El 20 de febrero de 2026, un Airbus A320 de Latam, que transportaba a 157 pasajeros y seis miembros de tripulación, tuvo que suspender su despegue en el Aeropuerto Internacional El Dorado de Bogotá. La maniobra se realizó para prevenir un choque con un helicóptero Bell 212 de la Fuerza Aérea Colombiana que cruzaba su trayectoria durante una misión de vigilancia.
Las repercusiones inmediatas del incidente incluyeron un intenso recalentamiento de los frenos, que alcanzaron hasta 925 °C, y el desinflado de las cuatro llantas principales. A pesar de la gravedad de la situación, todos los ocupantes fueron evacuados a salvo por tierra, sin reportar lesiones.
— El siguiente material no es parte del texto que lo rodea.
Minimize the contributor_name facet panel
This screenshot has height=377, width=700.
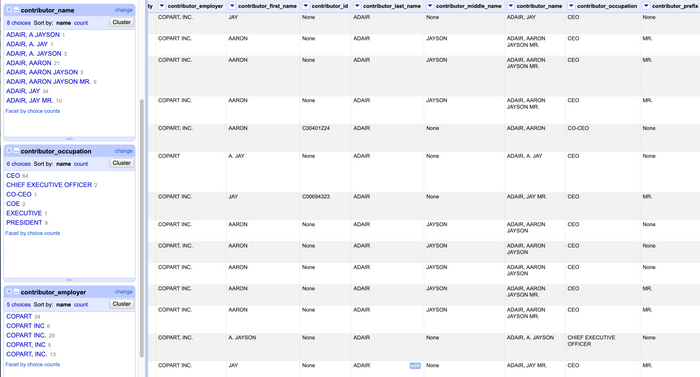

Recientemente, la Aeronáutica Civil de Colombia ha hecho público el informe final de la investigación, catalogando el suceso como un “incidente grave”. Este hallazgo ha llevado a una reevaluación de los protocolos de seguridad en la intersección de las operaciones aéreas civiles y militares. El informe detalla las credenciales de los pilotos de ambas aeronaves y destaca la falta de un sistema de seguimiento eficaz para evaluar el desempeño del personal involucrado en el control aéreo.